___ Selected excerpt

Trachymene glaucifolia commonly known as native carrot, is a flowering plant in the family Araliaceae and is endemic to Australia. It is an annual forb with white or bluish flowers on an upright stem.

==Description==
Trachymene glaucifolia is an upright, annual herb to 60 cm high, stems with few branches and smooth. The leaves usually near the base, dissected or with 3-5 lobes, egg-shaped in outline, 2-5 cm long, 3-5 cm wide, smooth or with occasional hairs and the petiole about 3.5-10.5 cm long. The 80-120 flowers are in an umbel, 10-25 mm in diameter, petals 1.6-1.9 mm long, bluish becoming white and the peduncle 2-12 cm long. Flowering occurs from August to October and the fruit is a semicircular mericarp, brown, 4.5-5.5 mm long and 3.9-5.5 mm wide.

______
___ Recorded information

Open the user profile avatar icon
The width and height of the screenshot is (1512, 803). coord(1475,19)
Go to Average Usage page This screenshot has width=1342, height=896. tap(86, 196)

______

Required tasks –
1. Echo the Trachymene glaucifolia passage word for word, starting at "Trachymene glaucifolia commonly" and ending at "an upright stem.".
2. Proceed with the Trachymene glaucifolia passage, picking up after its final sentence.

Task results –
1.
Trachymene glaucifolia commonly known as native carrot, is a flowering plant in the family Araliaceae and is endemic to Australia. It is an annual forb with white or bluish flowers on an upright stem.

2.
==Taxonomy and naming==
Trachymene glaucifolia was first formally described in 1867 by George Bentham and the description was published in Flora Australiensis. The specific epithet (glaucifolia) is derived from the Latin words glaucus meaning "bluish-green" and folium meaning "leaf".

==Distribution and habitat==
Native carrot grows on a variety of soil types, including gravelly plains, sand dunes, sand plains, shrubland in Queensland, South Australia, Western Australia, New South Wales and the Northern Territory.